Data shown.
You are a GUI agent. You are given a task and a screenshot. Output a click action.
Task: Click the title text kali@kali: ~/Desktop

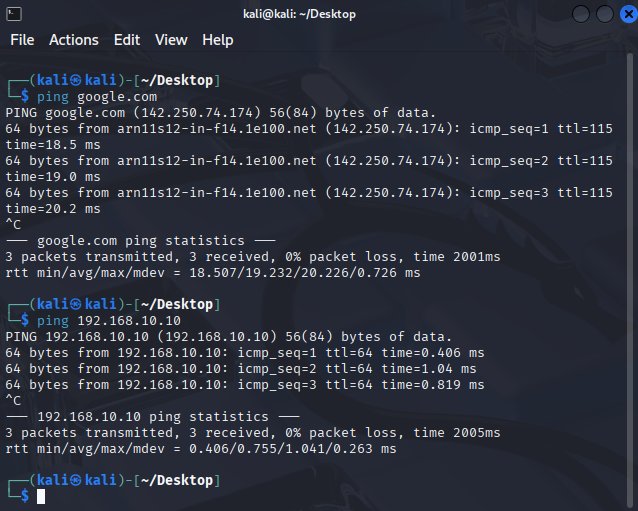(x=299, y=14)
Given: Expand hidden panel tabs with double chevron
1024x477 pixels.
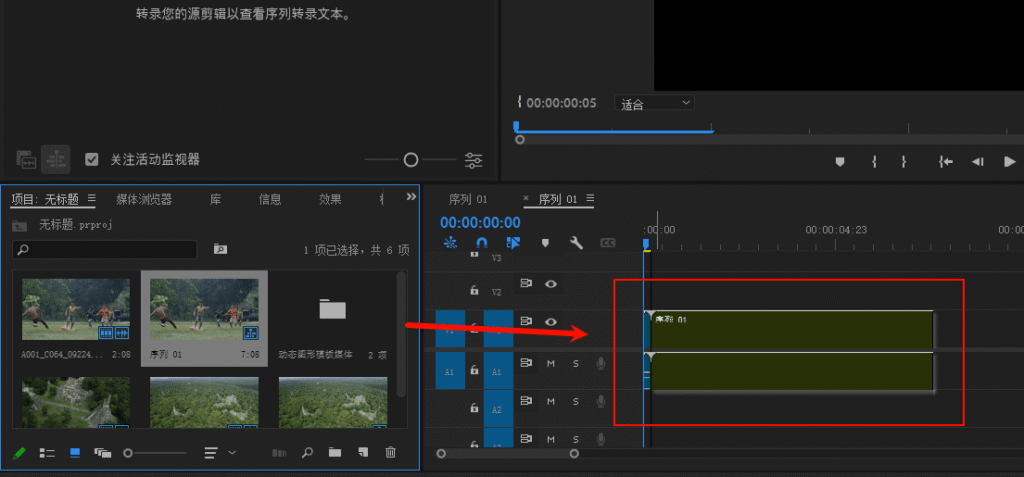Looking at the screenshot, I should [x=409, y=198].
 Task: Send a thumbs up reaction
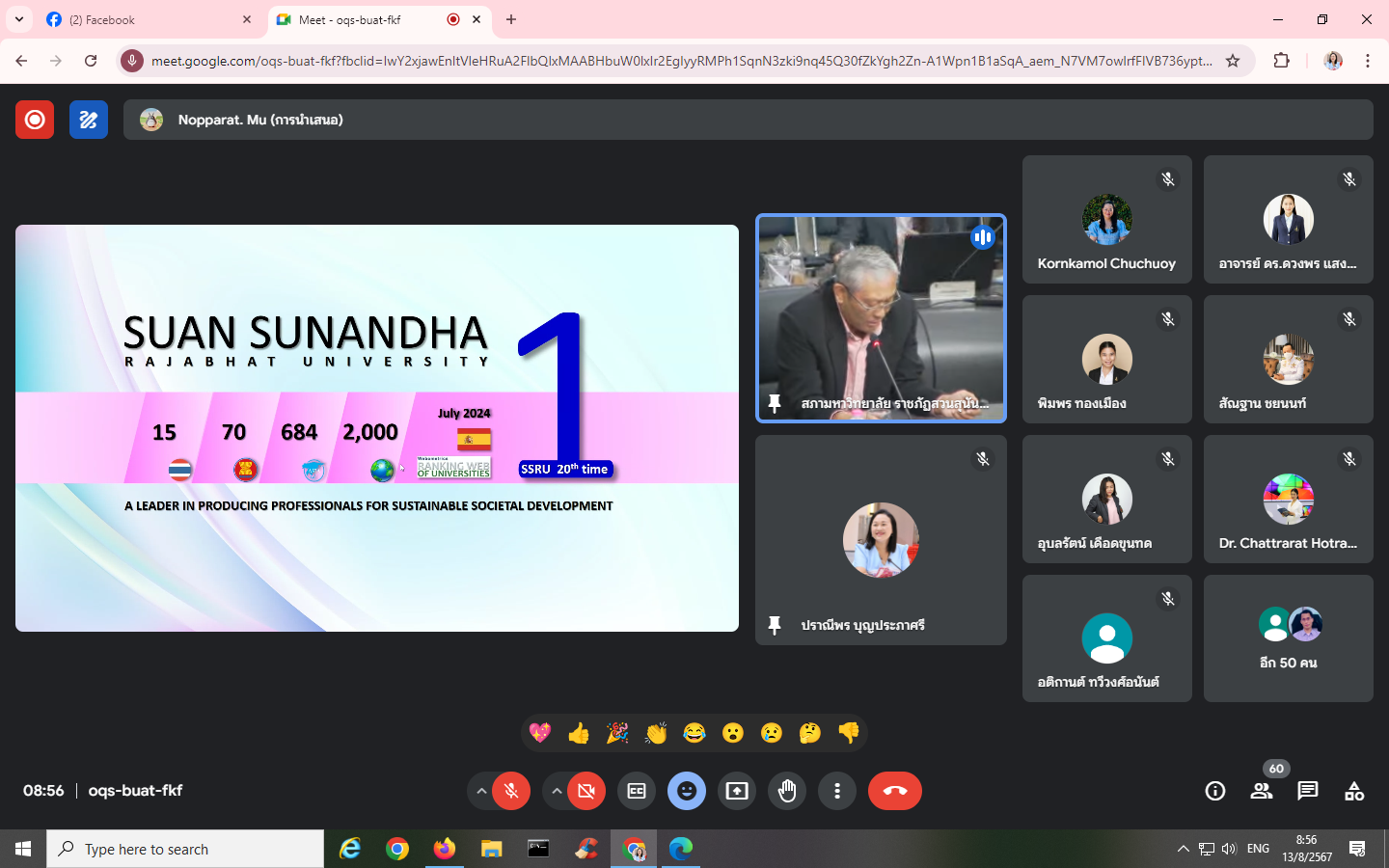click(x=579, y=733)
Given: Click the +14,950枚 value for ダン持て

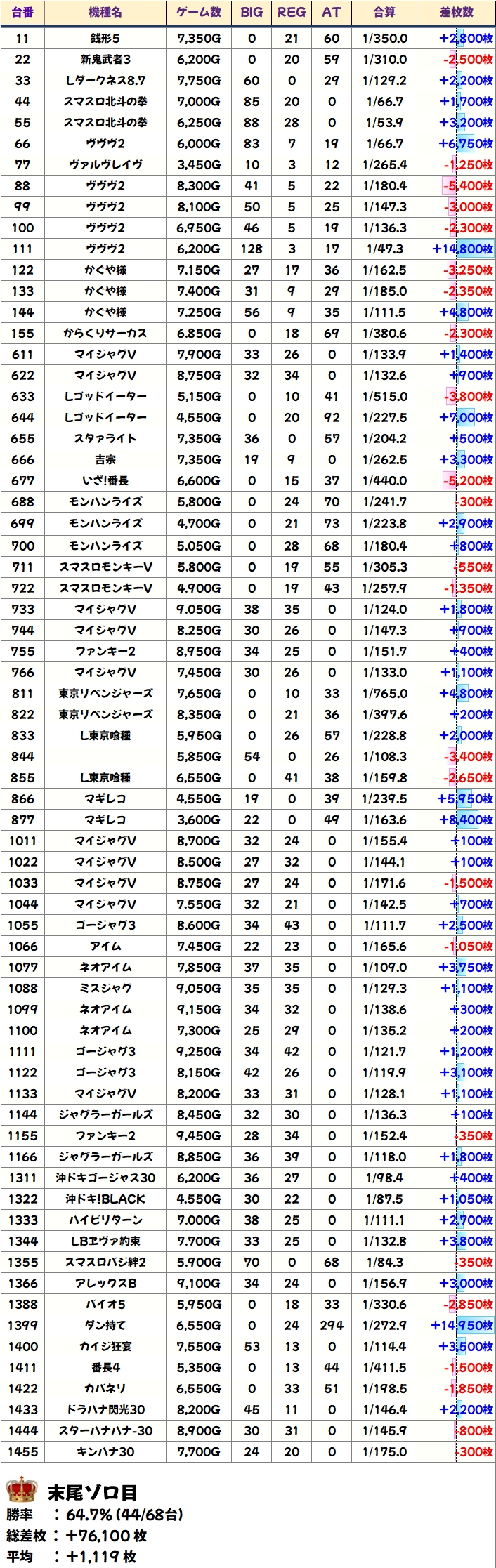Looking at the screenshot, I should coord(462,1326).
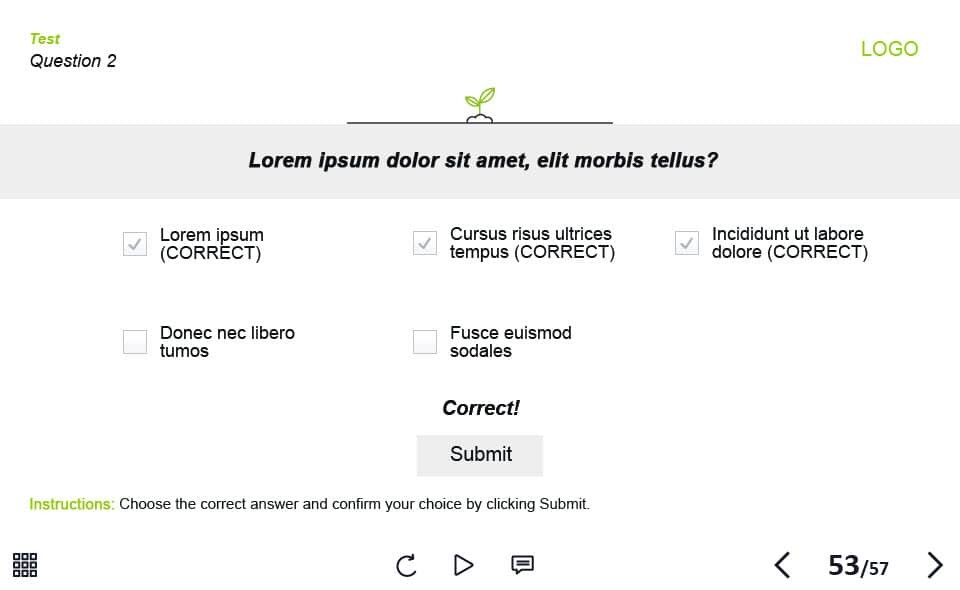Check the "Donec nec libero tumos" checkbox
This screenshot has height=590, width=960.
pyautogui.click(x=135, y=342)
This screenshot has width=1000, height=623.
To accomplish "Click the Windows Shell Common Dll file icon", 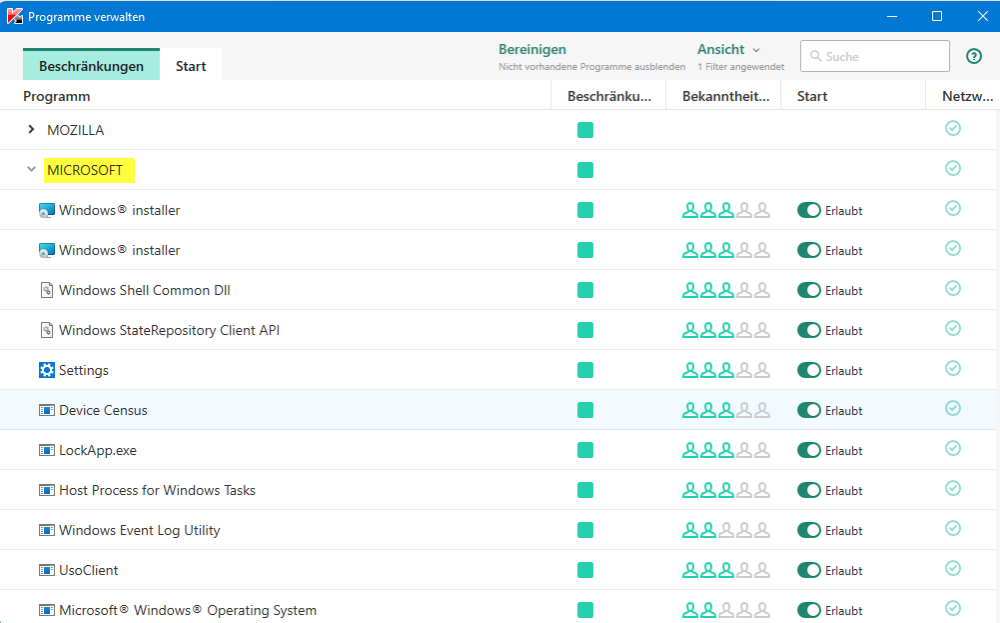I will coord(46,290).
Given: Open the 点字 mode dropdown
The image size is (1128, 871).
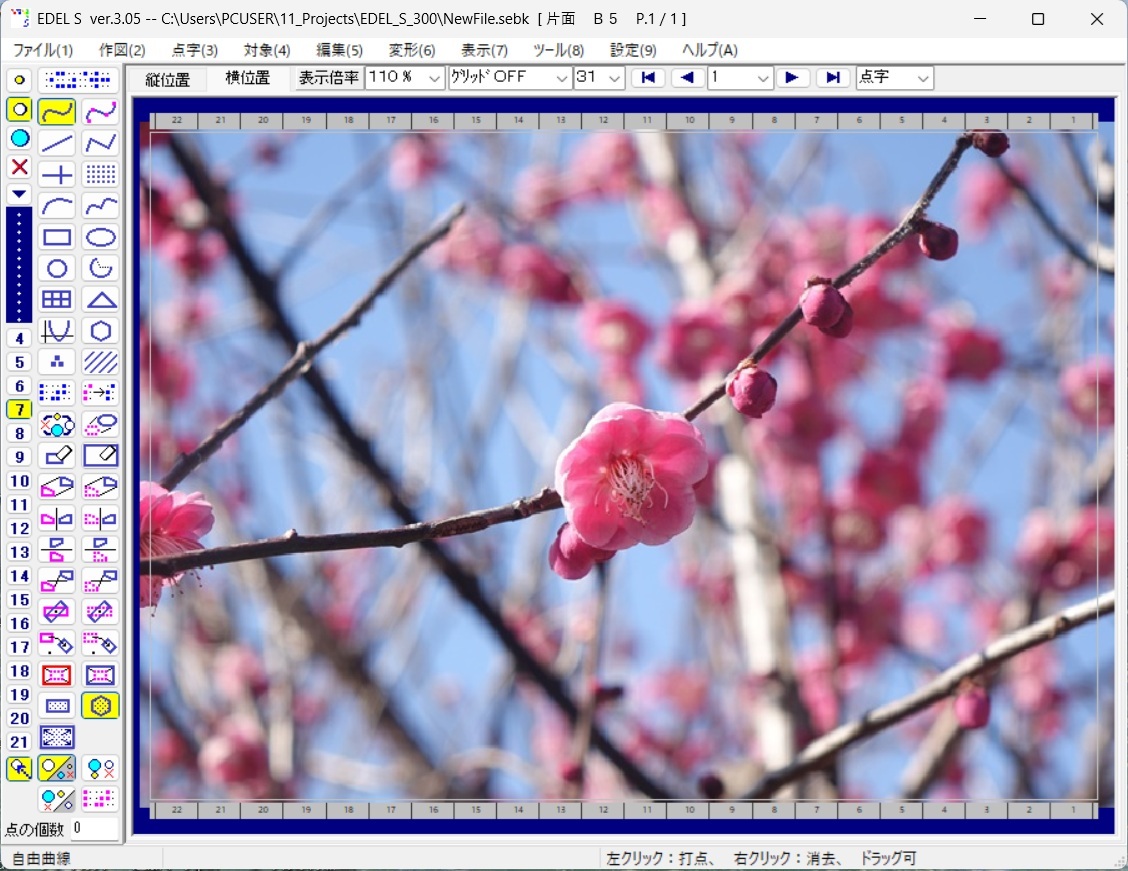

About this exercise.
Beginning with the line with "Given: Open the 点字 mode dropdown", repeat the entries above exactly, up to and including the last line, leaving out pictures.

Written solution.
Given: Open the 点字 mode dropdown
The image size is (1128, 871).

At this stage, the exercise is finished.